Der Priester kommt, von den Sargträgern begleitet. Sie schauen ernst- teils Masken, teils echt. Berufsrisiko, denkt mein Hinterkopf, dem das auffällt. Ein anderer Teil von mir merkt nichts- ich muss mit Tränen kämpfen, als meine Tante anfängt für meine Oma zu singen. Ich gewinne, wie meine Mutter neben mir. Noch sind wir stark.
Der Trauerzug setzt sich in Bewegung: Priester, Sarg, Familie, Freunde, Fremde. In der Kapelle zweigen drei ab; wir gehen hinaus, warten. Ist es jemanden aufgefallen? Es ist egal; wir wollen nichts vorspielen, was wir nicht sind. Wir bewegen unsere Lippen nicht zum Gebet, dass wir von drinnen hören. Wir stehen schweigsam zu dritt in der Kälte, versuchen uns zu trösten und abzulenken.
Als die Messe beendet ist, suchen wir Anschluss an unsere Mutter; der Vater, dessen Mutter begraben wird, bleibt zurück. Er trägt Krücken, die Leute laufen zu schnell für ihn.

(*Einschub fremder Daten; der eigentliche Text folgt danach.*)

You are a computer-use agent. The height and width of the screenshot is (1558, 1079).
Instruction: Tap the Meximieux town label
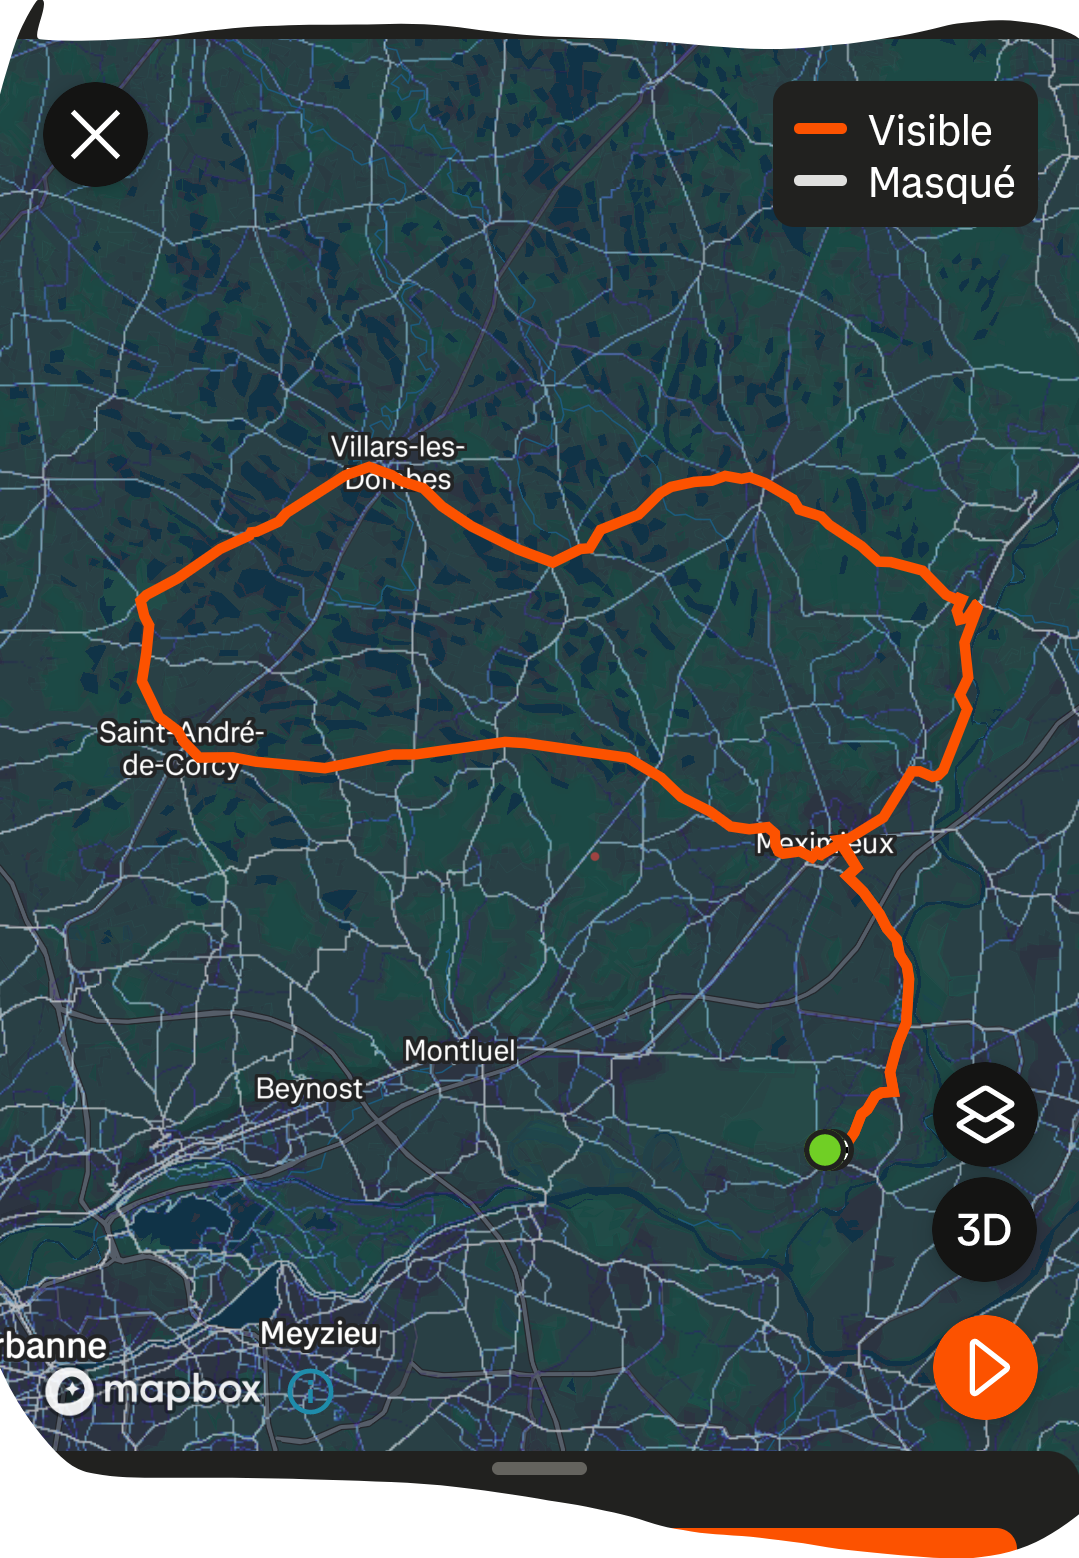(x=825, y=843)
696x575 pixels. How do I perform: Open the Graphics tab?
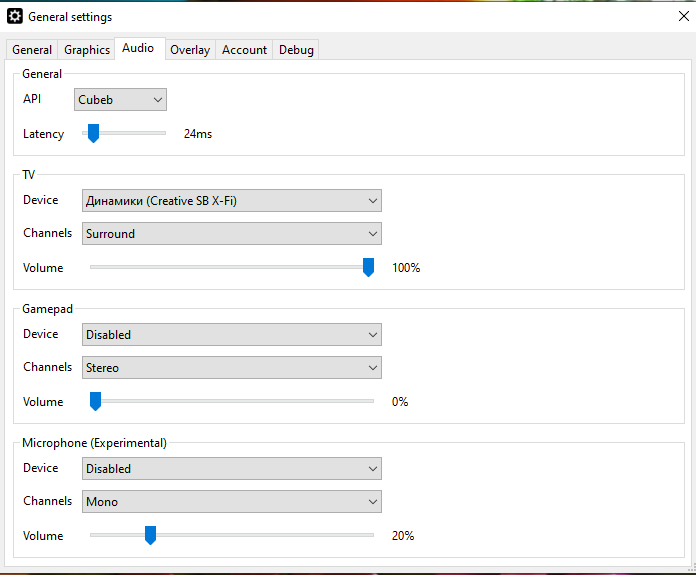click(87, 50)
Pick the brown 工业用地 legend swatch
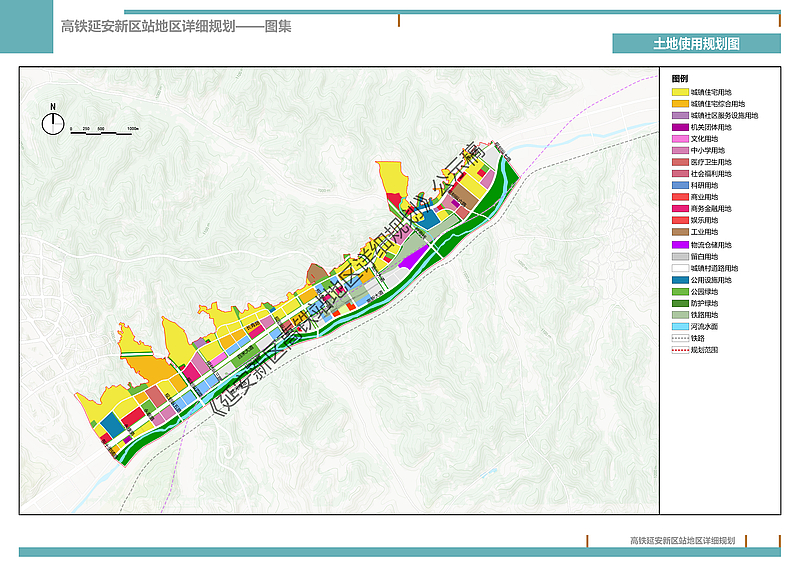The width and height of the screenshot is (800, 566). [679, 232]
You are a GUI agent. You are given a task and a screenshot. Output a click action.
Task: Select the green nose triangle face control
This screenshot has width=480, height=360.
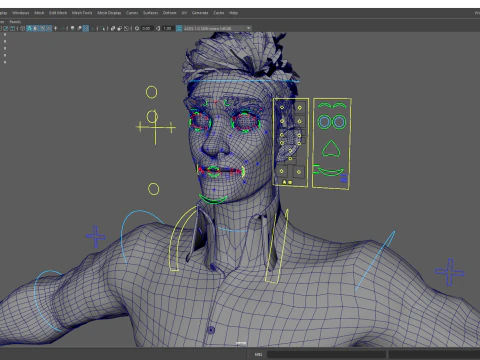point(331,149)
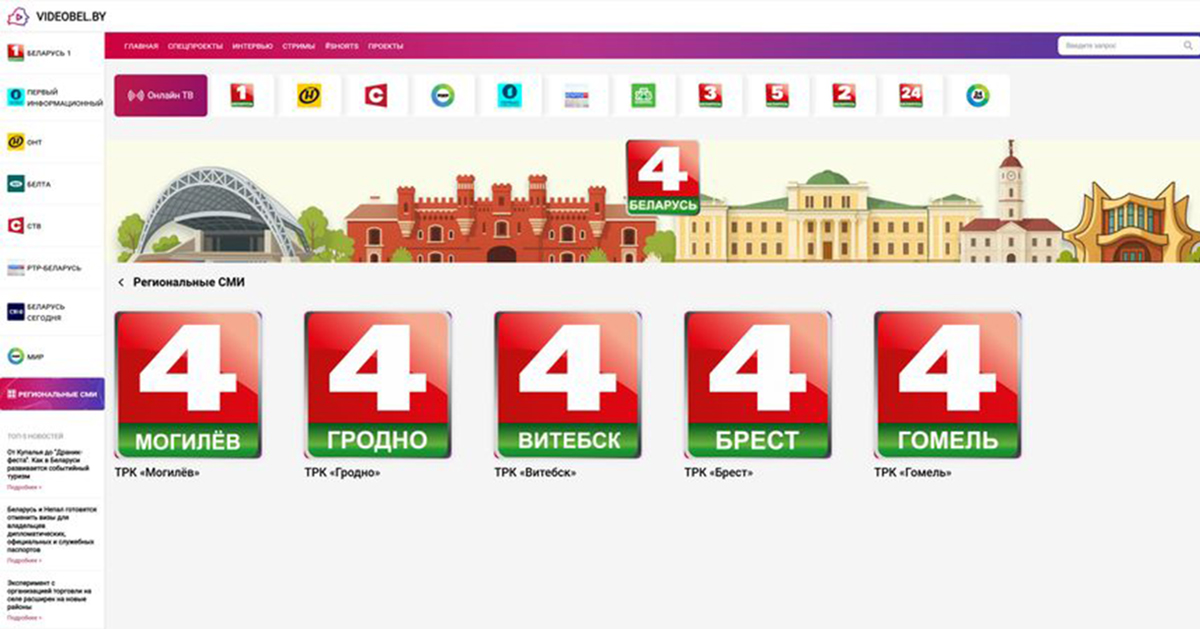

Die Friedhofspforten, durch die der Sarg uns führt, sind alt. Am Hauptweg entlang stehen undenkbar alte Grabsteine. Sie erinnern an Leute, die oft hunderte Jahre tot sind, an die sonst nichts mehr erinnert. Der Himmel, grau und nass, untermalt die Stimmung wie ein depressiver Künstler.
Der Asphaltweg ist grau, Risse wurden nachträglich ausgebessert. Sie bilden ein schwarzes Muster, über das alle hinwegblicken, obwohl ihre Blicke gesenkt sind.
Der Sarg biegt ein, die letzten Meter wird er getragen. Das Grab liegt mit anderen zwischen zwei Hecken; nur ein schmaler Streifen, wahrscheinlich für eine glücklichere Familie reserviert, liegt brach; Klee wächst umgeben von Gras und kleinen Gänseblümchen. Er sammelt Tautropfen, die als kleine Halbkugeln auf den Blättern liegen. Würde ein kleiner Marienkäfer über die Szenerie krabbeln, könnte ich mir einreden, meine Oma hätte diese Wiese gemalt.
Der Priester spricht Abschiedsworte, der Lautsprecher, der sie überträgt, steht eine Partielle weiter; wird von den Hecken fast versteckt.
Jeder nimmt Abschied, wirft Blumen und etwas Erde in das Grab, bevor er oder sie ein Kreuzzeichen macht und geht. Mein kleiner Bruder ist nervös und macht gleich zwei; ich dafür keins, weder vorher noch nachher. Dafür ziele ich besser- meine Blumen bleiben am Fuß des Sarges liegen.
Beim weggehen blicke ich kurz auf die Namen, die eingraviert sind. Meine Oma ist nun nicht mehr allein, sondern liegt mit ihrem Mann und dessen Eltern begraben.
Kurz darauf singt meine Tante noch mal; viele stimmen ein, aber ich kenne die Lieder nicht- würde auch nicht singen, wenn. Jetzt kann ich eine träne nicht mehr halten, sie entkommt mir.
Meine Mutter steht neben mir, ihre Stimme zittert, auch sie hat nachgegeben. Aber sie singt.
Als wir zurück zum Auto gehen, kommen zögerliche Sonnenstrahlen hinter den Wolken hervor. Sie wärmen unsere Rücken und leuchten unseren Weg. Wäre dies eine Geschichte- ich hätte ihr kein schöneres Ende geben können.
Doch leider… in zwei Tagen beginnt dieser Tag noch mal, von vorne.